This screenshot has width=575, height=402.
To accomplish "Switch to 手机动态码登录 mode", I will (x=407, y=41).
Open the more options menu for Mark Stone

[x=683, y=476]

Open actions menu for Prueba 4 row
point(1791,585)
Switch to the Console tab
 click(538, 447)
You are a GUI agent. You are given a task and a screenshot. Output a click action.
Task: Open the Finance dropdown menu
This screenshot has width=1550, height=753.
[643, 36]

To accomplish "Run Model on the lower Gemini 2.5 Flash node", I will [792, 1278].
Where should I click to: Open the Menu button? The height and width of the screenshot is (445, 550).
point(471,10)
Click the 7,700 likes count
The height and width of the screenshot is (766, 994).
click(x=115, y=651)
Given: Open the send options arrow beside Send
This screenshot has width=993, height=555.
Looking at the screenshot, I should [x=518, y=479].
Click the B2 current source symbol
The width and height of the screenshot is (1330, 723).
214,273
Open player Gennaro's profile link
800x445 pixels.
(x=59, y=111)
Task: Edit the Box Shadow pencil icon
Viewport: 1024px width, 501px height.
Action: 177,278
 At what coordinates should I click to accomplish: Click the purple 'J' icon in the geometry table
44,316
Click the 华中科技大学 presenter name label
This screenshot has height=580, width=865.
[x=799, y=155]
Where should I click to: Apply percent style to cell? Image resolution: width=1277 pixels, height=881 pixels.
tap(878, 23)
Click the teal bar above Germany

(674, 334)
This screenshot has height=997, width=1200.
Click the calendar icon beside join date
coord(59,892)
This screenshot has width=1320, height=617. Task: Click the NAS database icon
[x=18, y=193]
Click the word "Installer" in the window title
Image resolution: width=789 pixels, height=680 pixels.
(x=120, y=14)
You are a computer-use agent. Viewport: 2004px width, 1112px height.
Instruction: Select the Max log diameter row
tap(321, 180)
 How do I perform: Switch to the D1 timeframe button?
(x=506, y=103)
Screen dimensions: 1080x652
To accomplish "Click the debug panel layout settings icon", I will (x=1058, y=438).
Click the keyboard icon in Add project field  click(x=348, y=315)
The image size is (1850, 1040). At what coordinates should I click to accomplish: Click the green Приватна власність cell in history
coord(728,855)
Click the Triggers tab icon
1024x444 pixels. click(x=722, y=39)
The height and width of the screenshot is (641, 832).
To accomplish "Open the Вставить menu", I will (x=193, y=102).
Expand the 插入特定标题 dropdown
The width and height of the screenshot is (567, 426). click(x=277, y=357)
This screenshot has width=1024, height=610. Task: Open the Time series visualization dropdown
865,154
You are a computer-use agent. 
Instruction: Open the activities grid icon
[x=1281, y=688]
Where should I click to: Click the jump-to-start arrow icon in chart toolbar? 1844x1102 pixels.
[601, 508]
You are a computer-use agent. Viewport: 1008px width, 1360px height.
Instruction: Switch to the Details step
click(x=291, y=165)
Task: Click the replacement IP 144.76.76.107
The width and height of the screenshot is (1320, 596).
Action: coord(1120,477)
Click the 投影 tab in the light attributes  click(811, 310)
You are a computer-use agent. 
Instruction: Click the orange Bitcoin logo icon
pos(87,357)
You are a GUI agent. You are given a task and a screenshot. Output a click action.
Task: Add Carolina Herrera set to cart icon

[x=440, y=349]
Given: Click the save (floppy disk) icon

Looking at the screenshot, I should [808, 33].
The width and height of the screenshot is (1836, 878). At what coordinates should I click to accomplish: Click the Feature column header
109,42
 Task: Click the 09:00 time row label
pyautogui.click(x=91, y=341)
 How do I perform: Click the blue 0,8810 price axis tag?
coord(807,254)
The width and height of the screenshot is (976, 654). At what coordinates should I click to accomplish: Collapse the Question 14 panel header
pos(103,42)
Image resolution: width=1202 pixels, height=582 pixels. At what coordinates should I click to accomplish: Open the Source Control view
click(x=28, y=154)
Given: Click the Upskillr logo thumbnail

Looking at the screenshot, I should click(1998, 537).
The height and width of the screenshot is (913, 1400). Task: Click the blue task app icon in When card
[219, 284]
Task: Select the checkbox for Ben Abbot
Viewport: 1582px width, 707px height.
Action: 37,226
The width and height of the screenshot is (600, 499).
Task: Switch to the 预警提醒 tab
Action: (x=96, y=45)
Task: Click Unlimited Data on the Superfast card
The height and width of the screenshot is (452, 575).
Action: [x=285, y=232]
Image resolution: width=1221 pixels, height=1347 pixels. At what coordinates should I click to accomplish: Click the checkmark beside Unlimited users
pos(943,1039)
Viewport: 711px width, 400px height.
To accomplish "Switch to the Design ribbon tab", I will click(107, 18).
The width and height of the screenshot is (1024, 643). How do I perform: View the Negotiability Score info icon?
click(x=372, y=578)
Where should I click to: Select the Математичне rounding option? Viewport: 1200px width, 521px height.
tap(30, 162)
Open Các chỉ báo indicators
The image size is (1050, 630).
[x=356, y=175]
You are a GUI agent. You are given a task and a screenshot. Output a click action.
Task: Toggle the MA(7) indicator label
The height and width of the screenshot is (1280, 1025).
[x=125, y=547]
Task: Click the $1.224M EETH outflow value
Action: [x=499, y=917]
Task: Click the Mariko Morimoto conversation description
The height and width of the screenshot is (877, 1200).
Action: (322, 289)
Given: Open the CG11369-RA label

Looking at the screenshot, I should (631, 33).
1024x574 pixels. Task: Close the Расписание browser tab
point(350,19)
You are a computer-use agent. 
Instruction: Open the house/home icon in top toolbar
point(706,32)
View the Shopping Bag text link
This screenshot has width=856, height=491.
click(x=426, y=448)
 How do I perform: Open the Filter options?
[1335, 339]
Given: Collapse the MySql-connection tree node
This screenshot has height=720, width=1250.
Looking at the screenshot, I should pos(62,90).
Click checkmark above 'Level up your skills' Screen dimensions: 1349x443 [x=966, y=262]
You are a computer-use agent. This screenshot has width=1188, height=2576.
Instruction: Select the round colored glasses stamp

====

**ASSIGNED TASK**
Find and copy each line above that includes the string "dimensions".

**WRITTEN REPLY**
Screen dimensions: 1080x652
Click checkmark above 'Level up your skills' Screen dimensions: 1349x443 [x=966, y=262]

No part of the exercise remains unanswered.